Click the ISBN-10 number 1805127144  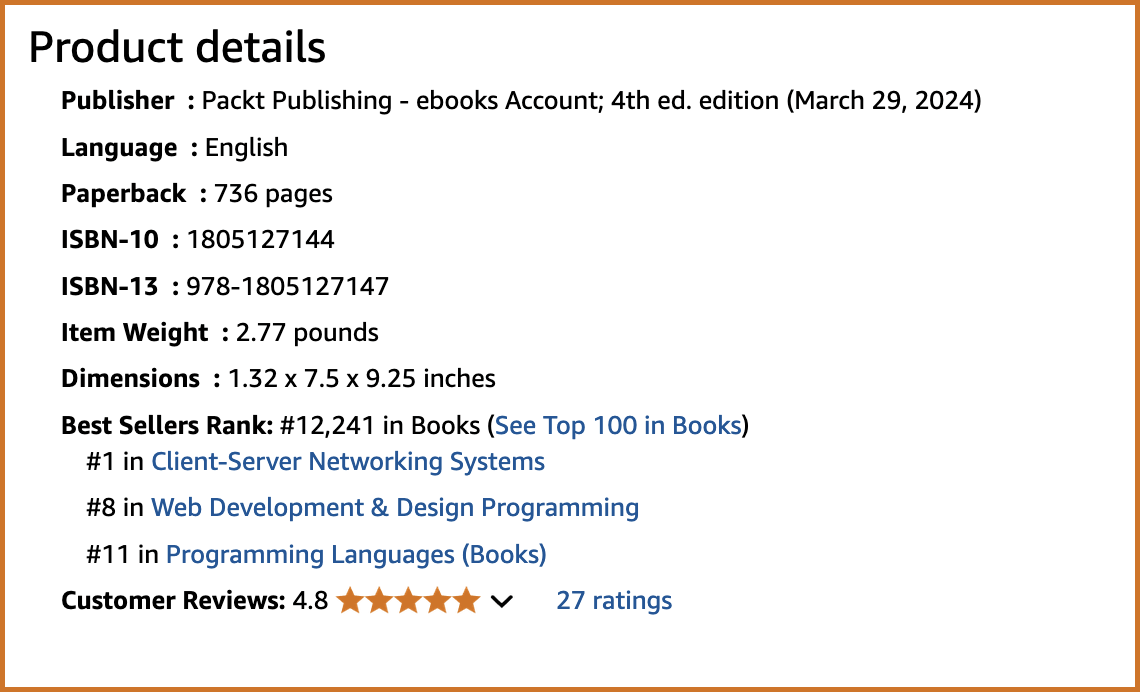[x=260, y=240]
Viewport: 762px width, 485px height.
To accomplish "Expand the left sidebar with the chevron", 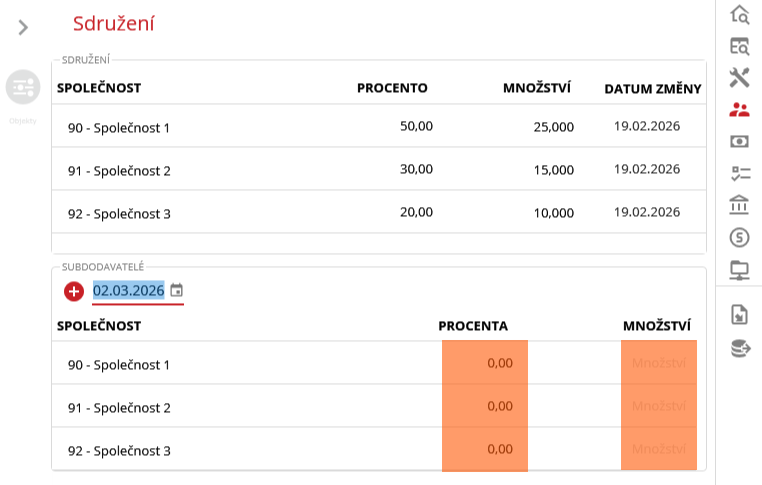I will [x=23, y=27].
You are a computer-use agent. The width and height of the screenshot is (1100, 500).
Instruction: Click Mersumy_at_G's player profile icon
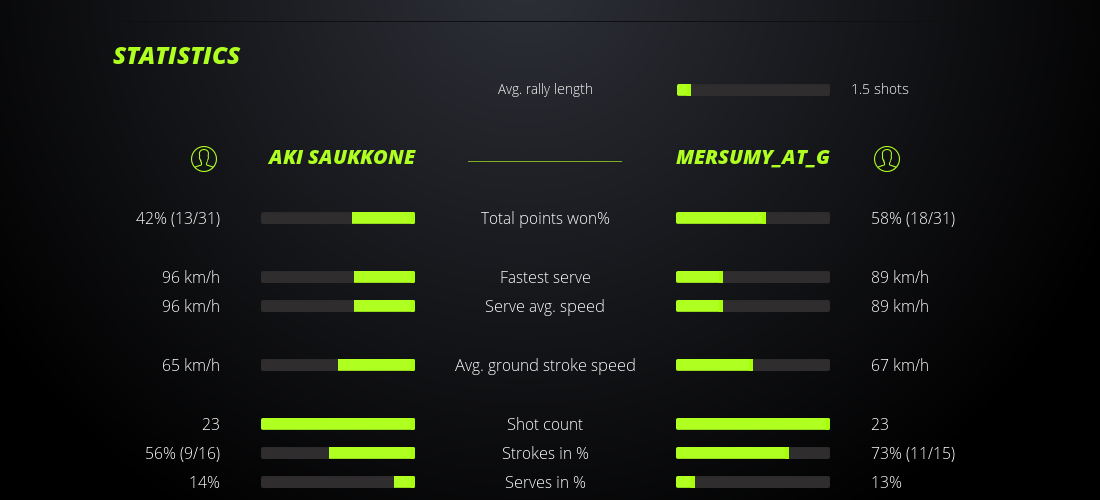click(x=887, y=158)
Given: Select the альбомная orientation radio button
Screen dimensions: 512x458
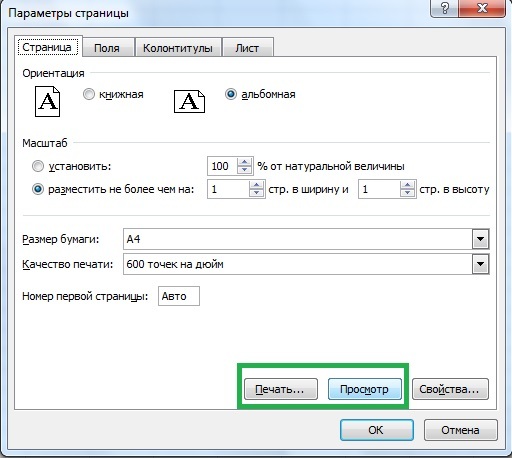Looking at the screenshot, I should [x=231, y=94].
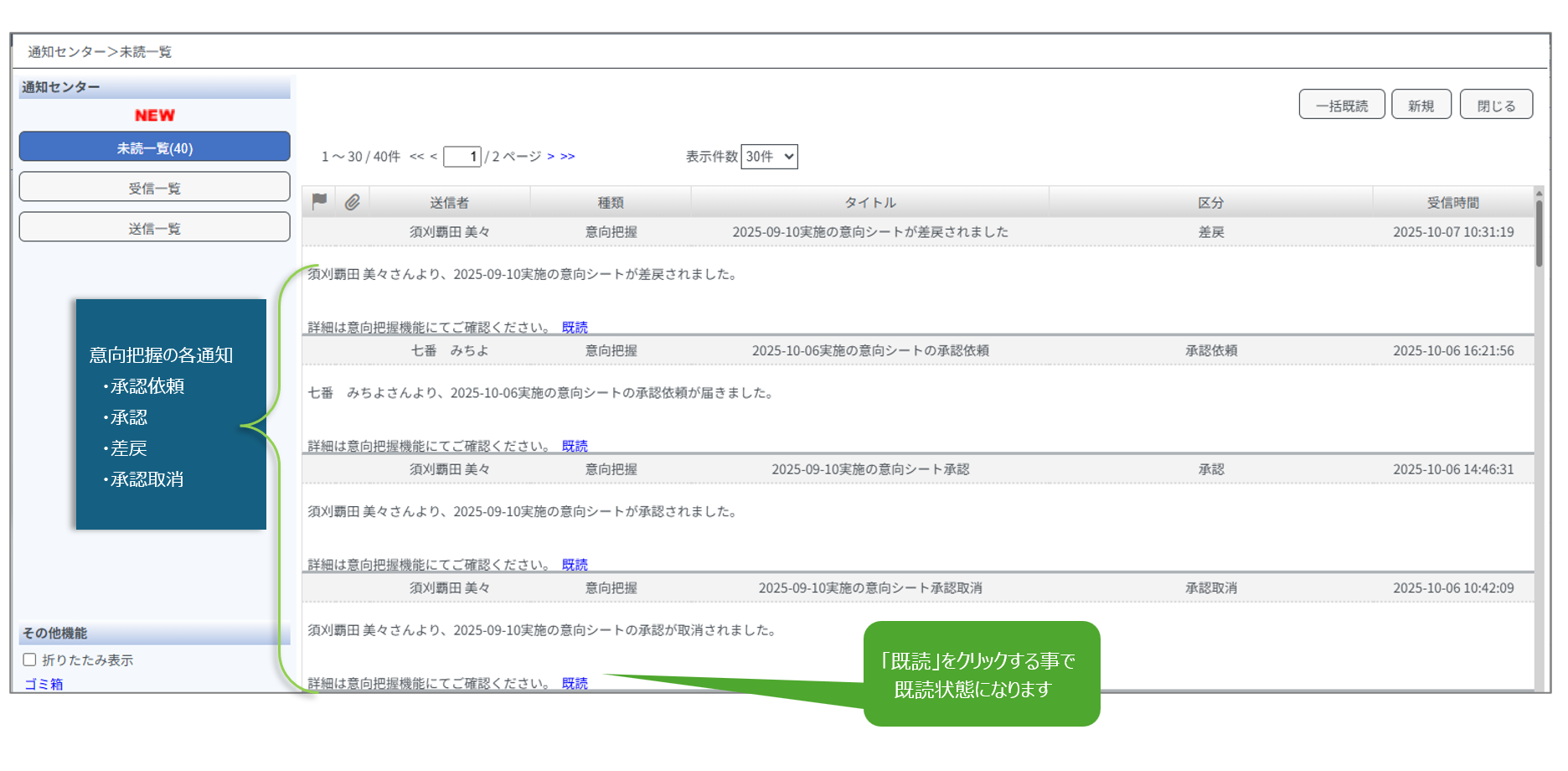Jump to last page with double arrow
The image size is (1568, 771).
coord(568,157)

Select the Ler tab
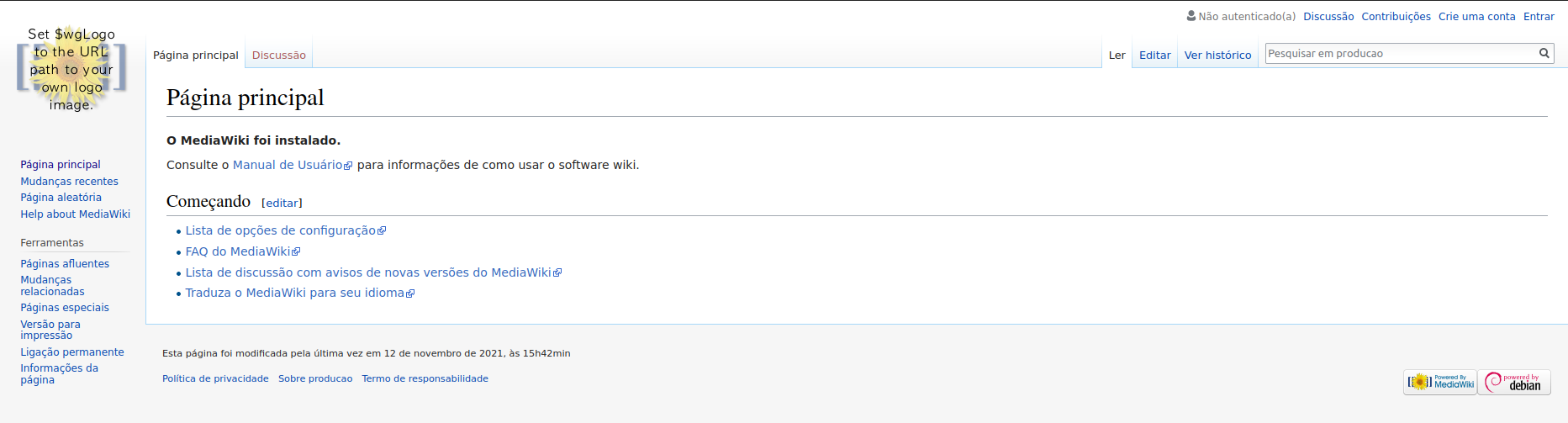[1117, 55]
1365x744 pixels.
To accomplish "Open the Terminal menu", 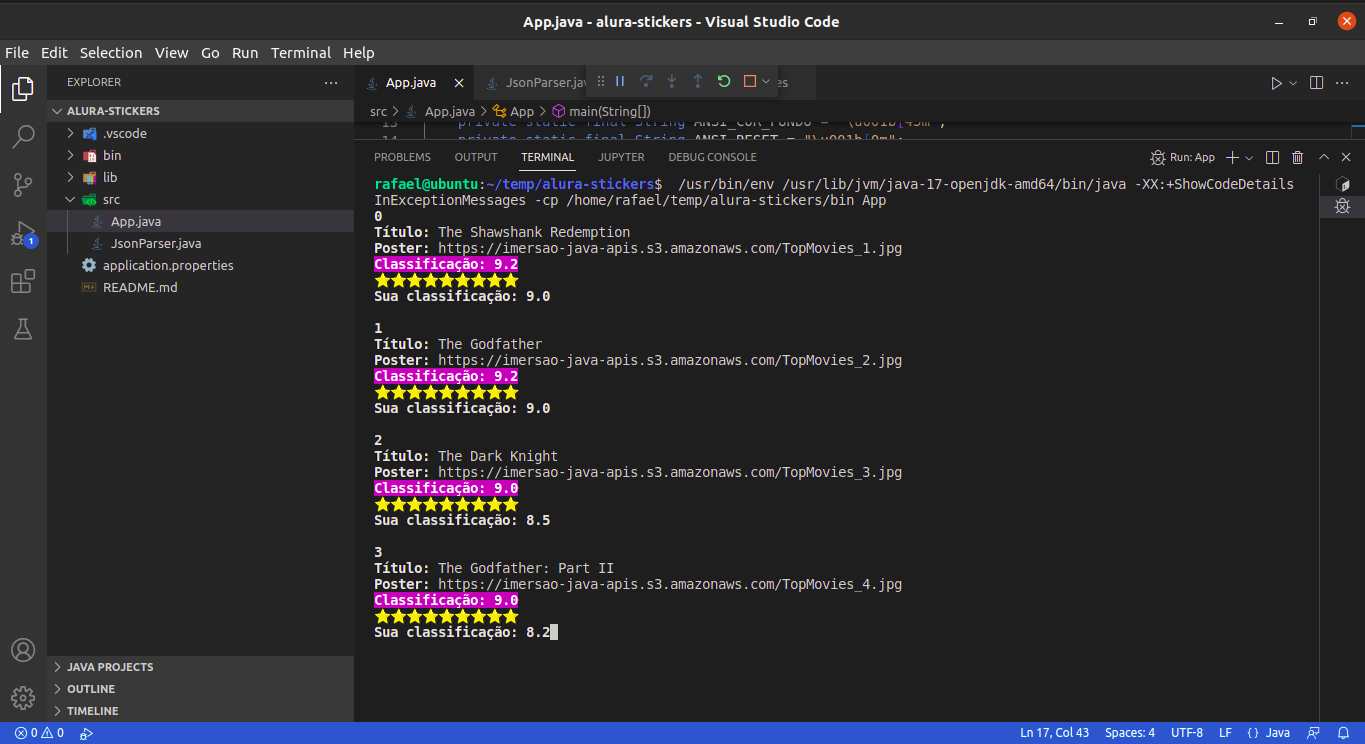I will coord(300,52).
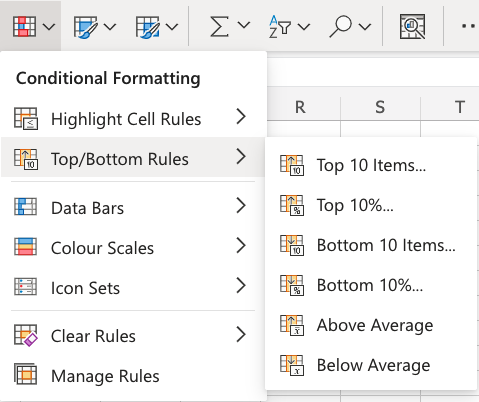Choose Top 10 Items rule
The height and width of the screenshot is (402, 479).
371,165
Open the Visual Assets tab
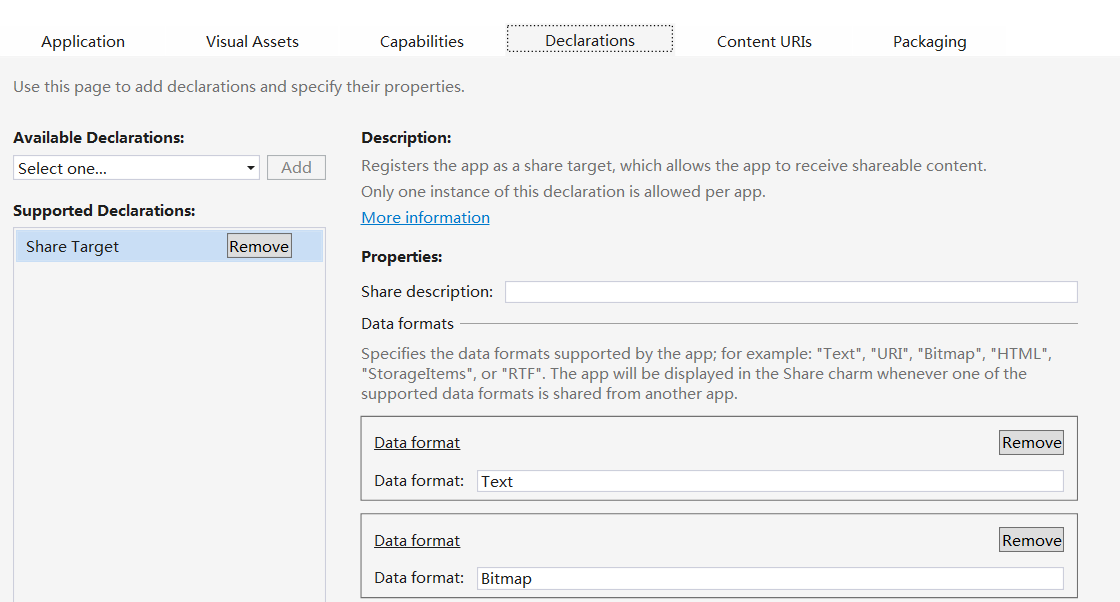Screen dimensions: 1120x602 [x=252, y=41]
+--
# REQUIREMENT:
In the entries above, find the line that contains "Instruction: Click Mersumy_at_G's" and the line that contains "1365x744 pixels.". Reproduce exactly those two lines and every line between them, but not the pictures.

# EXPECTED ANSWER:
Instruction: Click Mersumy_at_G's player profile icon
click(x=887, y=158)
Given: Select the альбомная orientation radio button
Screen dimensions: 512x458
Looking at the screenshot, I should [x=231, y=94].
Jump to last page with double arrow
The image size is (1568, 771).
coord(568,157)

Select the Ler tab
[1117, 55]
1365x744 pixels.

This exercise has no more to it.